→ EXERCISES TO COMPLETE:
1. According to the financial statement notes, have the Company's significant accounting policies and estimates changed as of March 31, 2022?
2. Proceed with the financial statement notes, picking up after their final sentence.

The results of operations for the interim periods are not necessarily indicative of the results of operations to be expected for the year ending December 31, 2022. These unaudited interim condensed consolidated financial statements should be read in conjunction with the audited consolidated financial statements as of and for the year ended December 31, 2021, and notes thereto, which are included in the Company’s 2021 Form 10-K.
Summary of Significant Accounting Policies
As of March 31, 2022, the Company’s significant accounting policies and estimates, which are detailed in the Company’s 2021 Form 10-K, have not changed.
Principles of Consolidation
The accompanying unaudited condensed consolidated financial statements include the results of operations of Paratek Pharmaceuticals, Inc. and its wholly-owned subsidiaries, Paratek Pharma, LLC, Paratek Securities Corporation, Transcept Pharma, Inc., Paratek Ireland Limited, Paratek Royalty Corporation, Paratek Royalty Corporation II, PRTK SPV1 LLC and PRTK SPV2 LLC. All significant intercompany accounts and transactions have been eliminated in consolidation.
Use of Estimates
The preparation of the accompanying unaudited condensed consolidated financial statements, in conformity with U.S. GAAP, requires the Company to make estimates and judgments that affect the reported amounts of assets, liabilities, and expenses in the Company’s financial statements. On an ongoing basis, the Company evaluates its estimates and judgments, including those related to, among other items, accounts receivable and related reserves, inventory and related reserves, goodwill, net product revenue, government contract service revenue, government contract grant revenue, collaboration and royalty revenue, leases, stock-based compensation arrangements, amortization of the debt discount and issuance costs under the R-Bridge Loan Agreement (as defined below), manufacturing and clinical accruals, useful lives for depreciation and valuation allowances on deferred tax assets. Actual results could differ from those estimates. Changes in estimates are reflected in reported results in the period in which they become known by the Company’s management.

[Stored data]
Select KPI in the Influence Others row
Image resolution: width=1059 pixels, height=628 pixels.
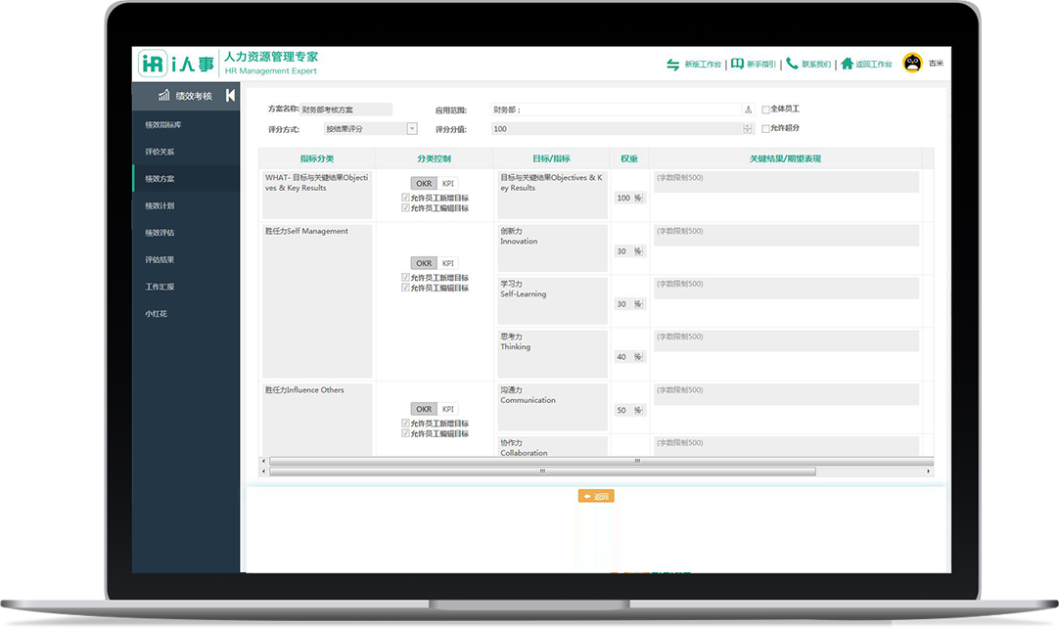tap(448, 409)
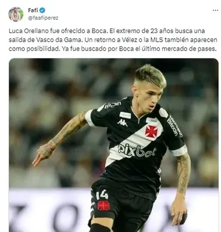This screenshot has width=221, height=232.
Task: Click the blue verified badge next to Fafi
Action: (x=42, y=10)
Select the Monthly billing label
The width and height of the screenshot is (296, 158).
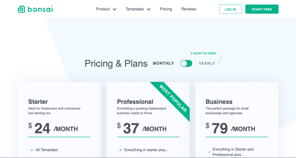pos(163,63)
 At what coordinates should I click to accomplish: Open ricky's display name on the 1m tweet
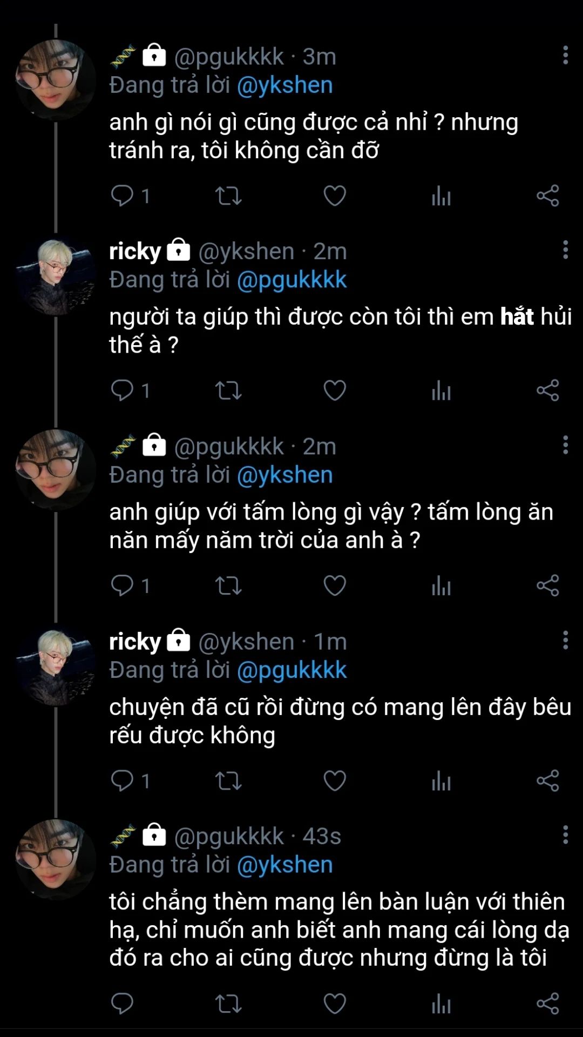[135, 642]
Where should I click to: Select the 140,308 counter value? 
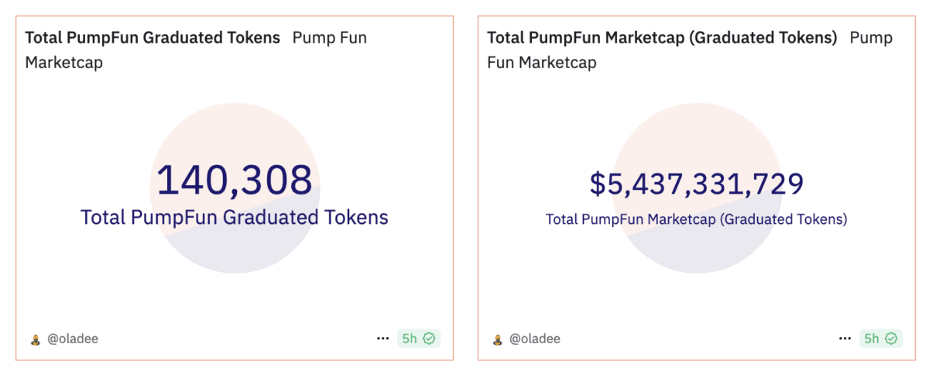(x=235, y=180)
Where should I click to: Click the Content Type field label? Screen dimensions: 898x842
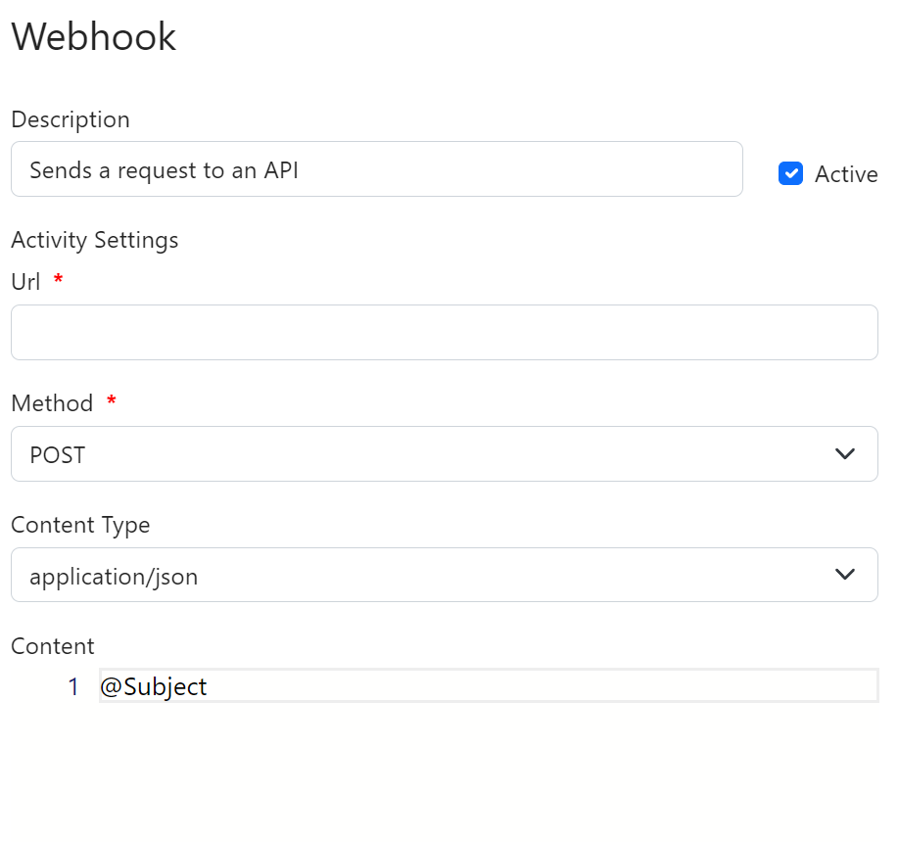click(x=80, y=525)
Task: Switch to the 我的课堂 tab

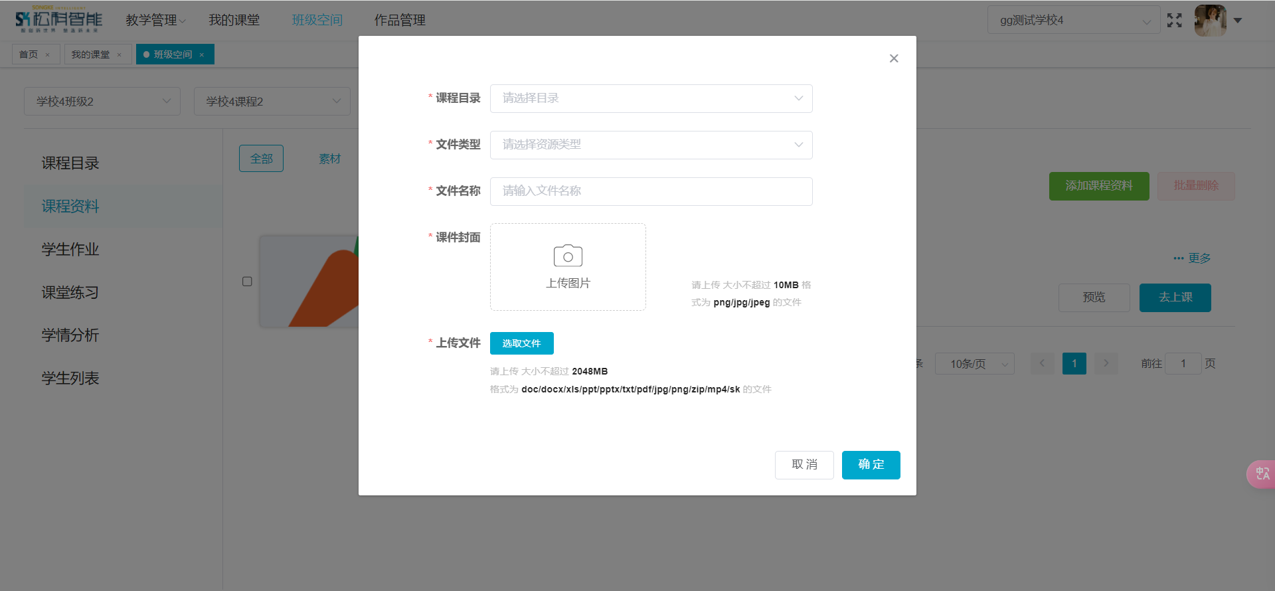Action: [x=90, y=54]
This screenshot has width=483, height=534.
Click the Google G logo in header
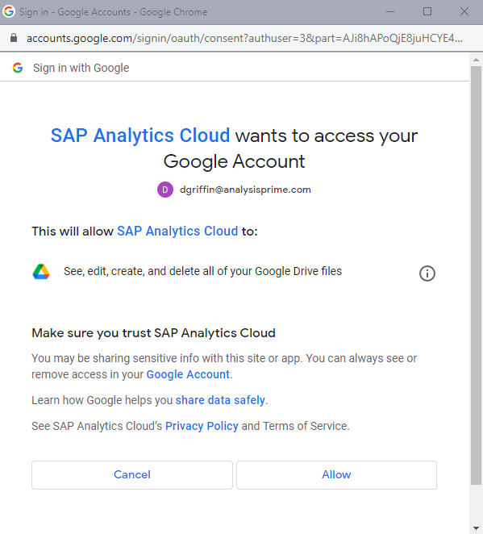[x=18, y=68]
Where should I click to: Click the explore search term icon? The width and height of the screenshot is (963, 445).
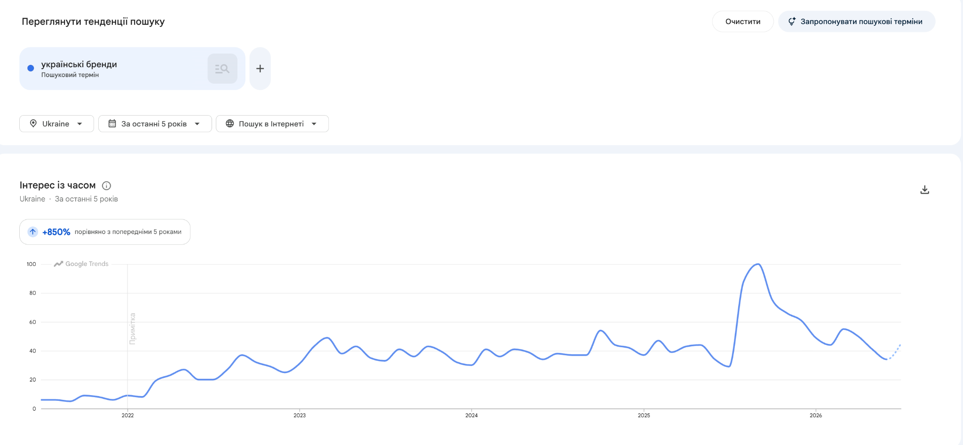(x=222, y=69)
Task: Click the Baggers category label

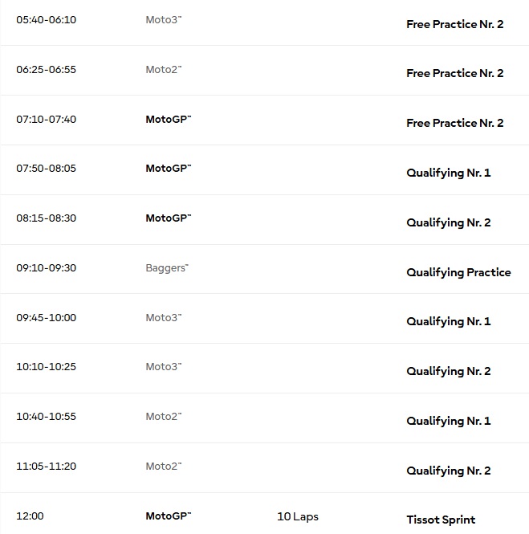Action: (167, 268)
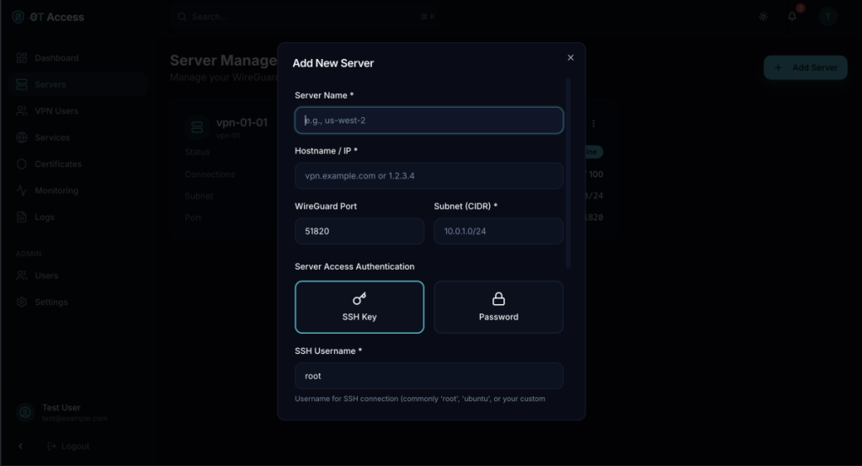Go to the Logs page
862x466 pixels.
(x=44, y=217)

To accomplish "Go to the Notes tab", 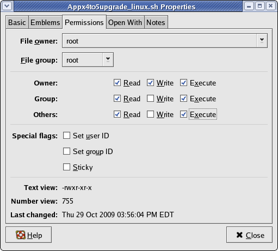I will pyautogui.click(x=156, y=22).
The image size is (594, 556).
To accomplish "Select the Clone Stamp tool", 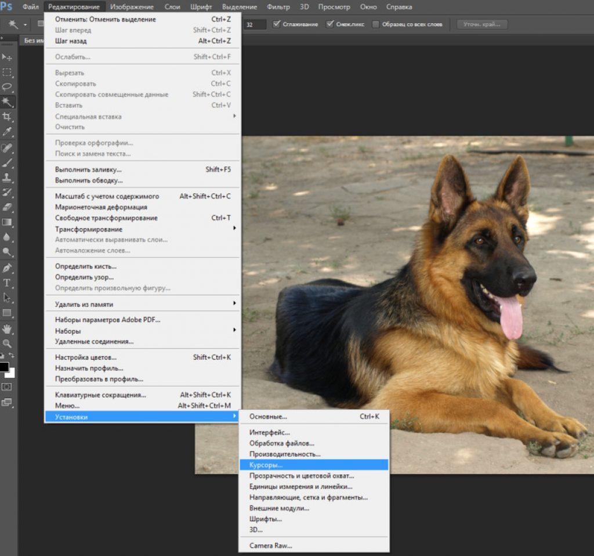I will point(7,178).

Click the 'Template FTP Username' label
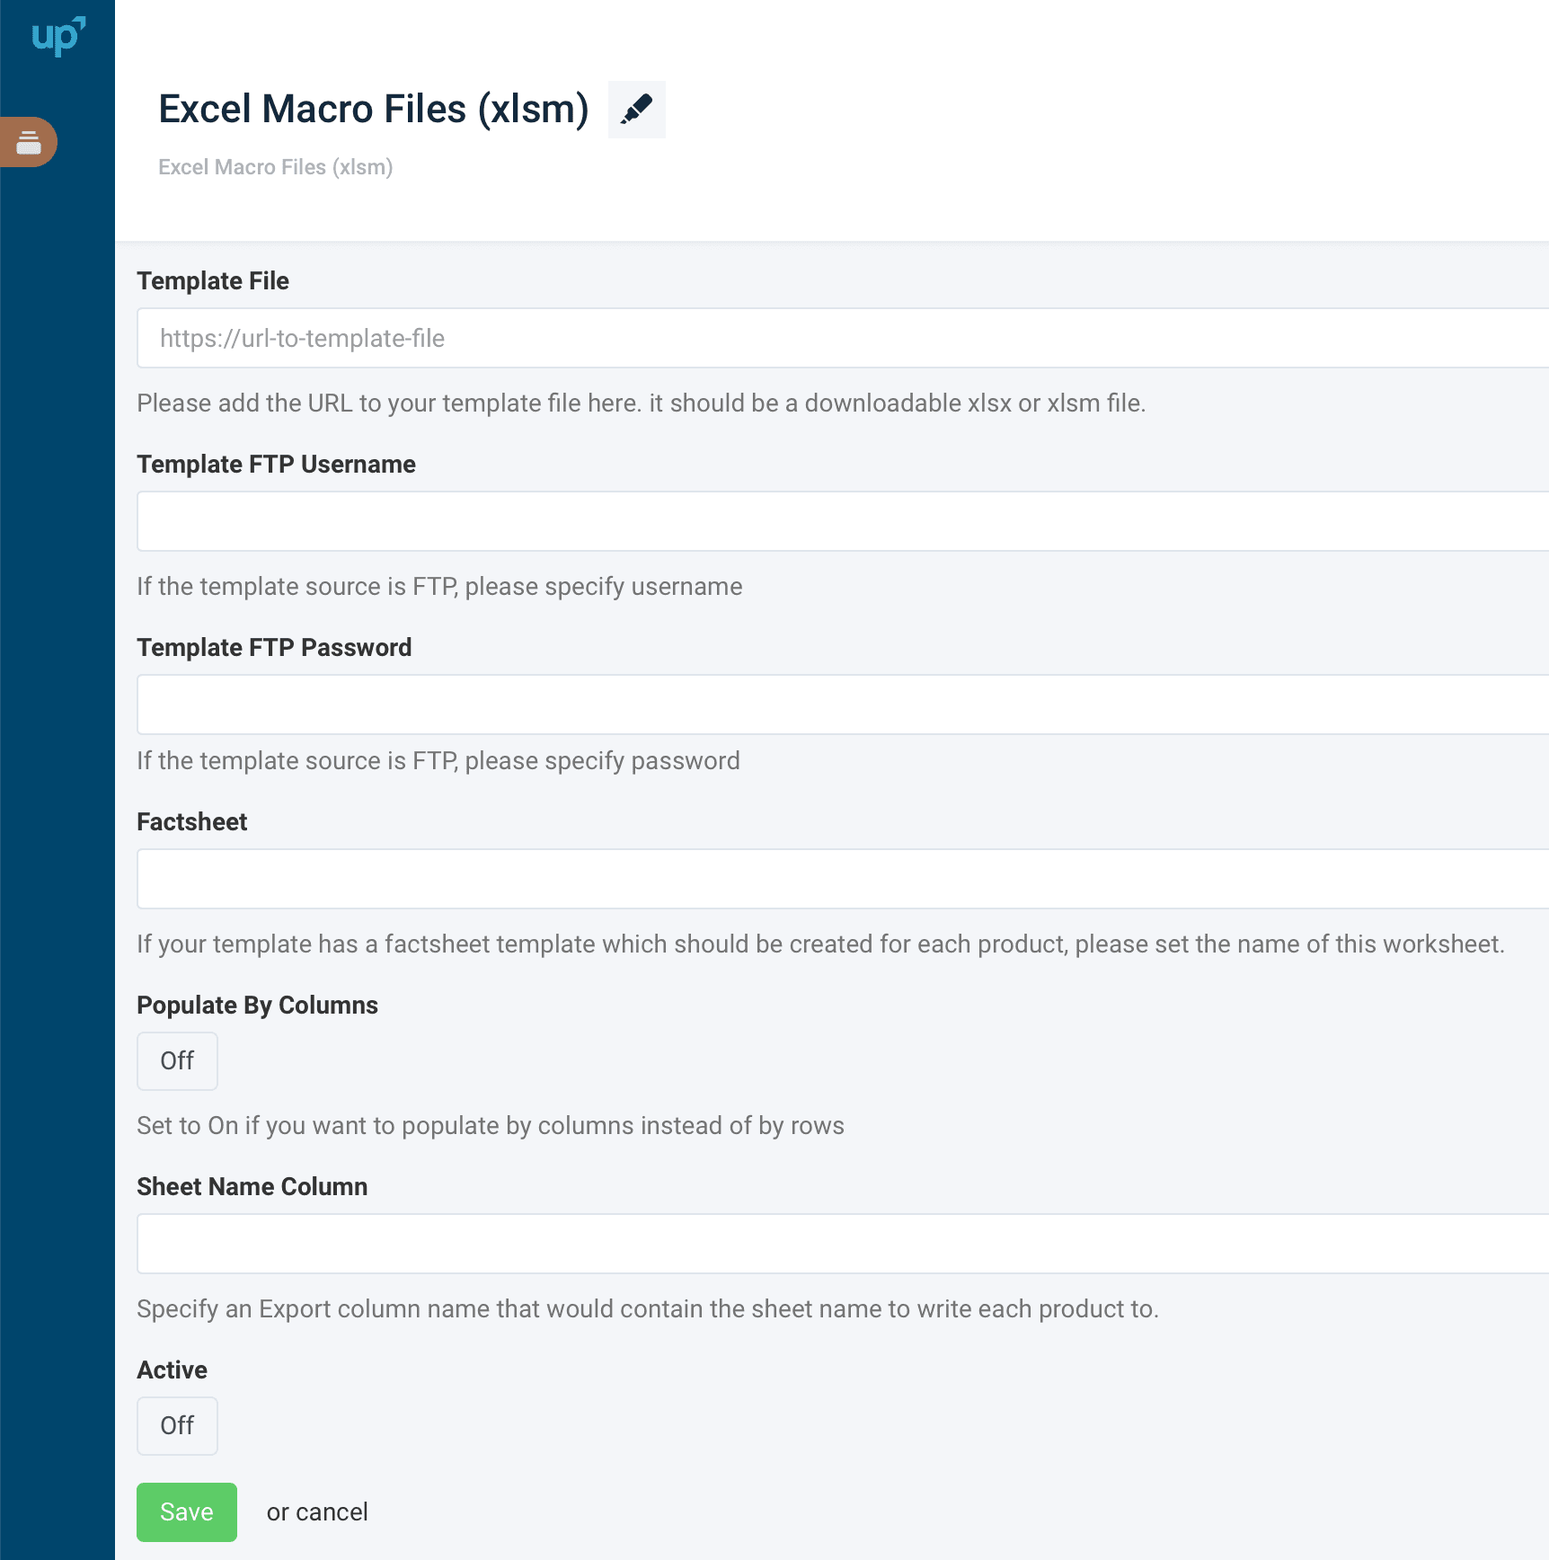(x=276, y=465)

→ ANSWERS TO THE PROBLEMS:
1. No, as of March 31, 2022, they have not changed from those detailed in the Company's 2021 Form 10-K.

2.
Segment and Geographic Information
Operating segments are defined as components of an enterprise engaging in business activities for which discrete financial information is available and regularly reviewed by the chief operating decision maker in deciding how to allocate resources and in assessing performance. The Company views its operations and manages its business in one operating segment.
Concentration of Credit Risk
Financial instruments that subject the Company to credit risk consist primarily of cash, restricted cash, and accounts receivable. The Company places its cash in an accredited financial institution and this balance is above federally insured amounts. The Company has no off-balance sheet concentrations of credit risk such as foreign currency exchange contracts, option contracts or other hedging arrangements.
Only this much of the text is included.